[Start of section]

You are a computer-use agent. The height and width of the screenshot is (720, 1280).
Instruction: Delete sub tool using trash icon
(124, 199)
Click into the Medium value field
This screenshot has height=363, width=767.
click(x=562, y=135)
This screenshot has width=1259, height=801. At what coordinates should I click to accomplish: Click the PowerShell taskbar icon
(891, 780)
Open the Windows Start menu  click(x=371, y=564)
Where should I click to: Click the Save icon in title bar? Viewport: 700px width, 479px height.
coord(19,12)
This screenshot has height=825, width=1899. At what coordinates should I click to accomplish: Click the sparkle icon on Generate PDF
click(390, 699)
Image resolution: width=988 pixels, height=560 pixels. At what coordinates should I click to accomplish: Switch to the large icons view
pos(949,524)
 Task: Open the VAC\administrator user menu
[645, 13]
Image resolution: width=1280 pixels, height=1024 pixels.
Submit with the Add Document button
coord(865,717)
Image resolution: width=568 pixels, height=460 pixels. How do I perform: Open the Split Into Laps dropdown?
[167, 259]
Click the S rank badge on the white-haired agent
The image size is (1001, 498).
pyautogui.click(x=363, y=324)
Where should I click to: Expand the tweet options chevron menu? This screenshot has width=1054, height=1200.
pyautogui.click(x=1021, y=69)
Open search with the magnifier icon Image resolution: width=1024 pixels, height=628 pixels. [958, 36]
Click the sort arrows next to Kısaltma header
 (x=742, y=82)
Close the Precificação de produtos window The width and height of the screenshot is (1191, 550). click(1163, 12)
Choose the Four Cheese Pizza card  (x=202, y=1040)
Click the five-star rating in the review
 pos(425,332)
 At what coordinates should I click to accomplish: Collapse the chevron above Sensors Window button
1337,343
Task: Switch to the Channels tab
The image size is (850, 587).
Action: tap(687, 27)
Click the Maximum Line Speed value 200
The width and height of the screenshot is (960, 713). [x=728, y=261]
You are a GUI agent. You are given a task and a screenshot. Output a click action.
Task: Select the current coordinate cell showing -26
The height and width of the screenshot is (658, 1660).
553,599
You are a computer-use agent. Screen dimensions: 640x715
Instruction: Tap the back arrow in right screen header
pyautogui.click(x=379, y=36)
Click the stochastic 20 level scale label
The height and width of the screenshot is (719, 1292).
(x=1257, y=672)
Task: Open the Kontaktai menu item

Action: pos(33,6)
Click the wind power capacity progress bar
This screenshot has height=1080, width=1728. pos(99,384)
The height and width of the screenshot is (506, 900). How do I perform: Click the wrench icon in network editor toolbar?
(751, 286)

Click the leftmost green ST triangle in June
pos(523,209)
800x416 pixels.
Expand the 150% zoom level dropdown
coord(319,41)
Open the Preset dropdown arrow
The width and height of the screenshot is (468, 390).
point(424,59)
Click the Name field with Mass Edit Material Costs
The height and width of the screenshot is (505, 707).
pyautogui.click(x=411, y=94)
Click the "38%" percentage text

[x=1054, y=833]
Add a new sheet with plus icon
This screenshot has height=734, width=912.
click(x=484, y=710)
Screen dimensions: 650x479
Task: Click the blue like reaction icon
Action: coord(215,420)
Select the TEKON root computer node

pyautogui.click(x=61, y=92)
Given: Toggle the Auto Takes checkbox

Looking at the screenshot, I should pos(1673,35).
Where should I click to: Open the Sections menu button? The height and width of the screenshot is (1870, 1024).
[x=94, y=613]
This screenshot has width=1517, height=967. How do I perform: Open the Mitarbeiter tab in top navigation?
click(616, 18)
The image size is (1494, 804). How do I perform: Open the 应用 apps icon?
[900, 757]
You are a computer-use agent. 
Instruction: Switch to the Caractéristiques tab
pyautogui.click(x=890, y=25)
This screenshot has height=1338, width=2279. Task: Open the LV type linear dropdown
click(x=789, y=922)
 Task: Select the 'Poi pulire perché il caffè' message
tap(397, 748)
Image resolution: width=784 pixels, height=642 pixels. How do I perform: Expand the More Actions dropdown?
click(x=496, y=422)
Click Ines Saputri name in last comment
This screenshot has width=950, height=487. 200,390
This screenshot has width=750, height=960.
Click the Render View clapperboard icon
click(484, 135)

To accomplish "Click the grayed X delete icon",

[End of section]

Using the records above as the source, restate each line verbatim.

### [Response box]
You are a computer-use agent. The height and width of the screenshot is (720, 1280).
Instruction: Delete sub tool using trash icon
(124, 199)
Click into the Medium value field
This screenshot has height=363, width=767.
click(x=562, y=135)
This screenshot has width=1259, height=801. At what coordinates should I click to accomplish: Click the PowerShell taskbar icon
(891, 780)
Open the Windows Start menu  click(x=371, y=564)
Where should I click to: Click the Save icon in title bar? Viewport: 700px width, 479px height.
coord(19,12)
This screenshot has height=825, width=1899. At what coordinates should I click to accomplish: Click the sparkle icon on Generate PDF
click(390, 699)
Image resolution: width=988 pixels, height=560 pixels. At what coordinates should I click to accomplish: Switch to the large icons view
pos(949,524)
 Task: Open the VAC\administrator user menu
[645, 13]
Image resolution: width=1280 pixels, height=1024 pixels.
Submit with the Add Document button
coord(865,717)
Image resolution: width=568 pixels, height=460 pixels. How do I perform: Open the Split Into Laps dropdown?
[167, 259]
Click the S rank badge on the white-haired agent
The image size is (1001, 498).
pyautogui.click(x=363, y=324)
Where should I click to: Expand the tweet options chevron menu? This screenshot has width=1054, height=1200.
pyautogui.click(x=1021, y=69)
Open search with the magnifier icon Image resolution: width=1024 pixels, height=628 pixels. [958, 36]
Click the sort arrows next to Kısaltma header
 (x=742, y=82)
Close the Precificação de produtos window The width and height of the screenshot is (1191, 550). click(1163, 12)
Choose the Four Cheese Pizza card  (x=202, y=1040)
Click the five-star rating in the review
 pos(425,332)
 At what coordinates should I click to accomplish: Collapse the chevron above Sensors Window button
1337,343
Task: Switch to the Channels tab
The image size is (850, 587).
Action: tap(687, 27)
Click the Maximum Line Speed value 200
The width and height of the screenshot is (960, 713). [x=728, y=261]
You are a GUI agent. You are given a task and a screenshot. Output a click action.
Task: Select the current coordinate cell showing -26
The height and width of the screenshot is (658, 1660).
553,599
You are a computer-use agent. Screen dimensions: 640x715
Instruction: Tap the back arrow in right screen header
pyautogui.click(x=379, y=36)
Click the stochastic 20 level scale label
The height and width of the screenshot is (719, 1292).
(x=1257, y=672)
Task: Open the Kontaktai menu item

Action: pos(33,6)
Click the wind power capacity progress bar
This screenshot has height=1080, width=1728. pos(99,384)
The height and width of the screenshot is (506, 900). How do I perform: Click the wrench icon in network editor toolbar?
(751, 286)

Click the leftmost green ST triangle in June
pos(523,209)
800x416 pixels.
Expand the 150% zoom level dropdown
coord(319,41)
Open the Preset dropdown arrow
The width and height of the screenshot is (468, 390).
point(424,59)
Click the Name field with Mass Edit Material Costs
The height and width of the screenshot is (505, 707).
pyautogui.click(x=411, y=94)
Click the "38%" percentage text

[x=1054, y=833]
Add a new sheet with plus icon
This screenshot has height=734, width=912.
click(x=484, y=710)
Screen dimensions: 650x479
Task: Click the blue like reaction icon
Action: coord(215,420)
Select the TEKON root computer node

pyautogui.click(x=61, y=92)
Given: Toggle the Auto Takes checkbox

Looking at the screenshot, I should pos(1673,35).
Where should I click to: Open the Sections menu button? The height and width of the screenshot is (1870, 1024).
[x=94, y=613]
This screenshot has width=1517, height=967. How do I perform: Open the Mitarbeiter tab in top navigation?
click(616, 18)
The image size is (1494, 804). How do I perform: Open the 应用 apps icon?
[900, 757]
You are a computer-use agent. 
Instruction: Switch to the Caractéristiques tab
pyautogui.click(x=890, y=25)
This screenshot has height=1338, width=2279. Task: Open the LV type linear dropdown
click(x=789, y=922)
 Task: Select the 'Poi pulire perché il caffè' message
tap(397, 748)
Image resolution: width=784 pixels, height=642 pixels. How do I perform: Expand the More Actions dropdown?
click(x=496, y=422)
Click Ines Saputri name in last comment
This screenshot has width=950, height=487. 200,390
This screenshot has width=750, height=960.
Click the Render View clapperboard icon
click(484, 135)

To accomplish "Click the grayed X delete icon",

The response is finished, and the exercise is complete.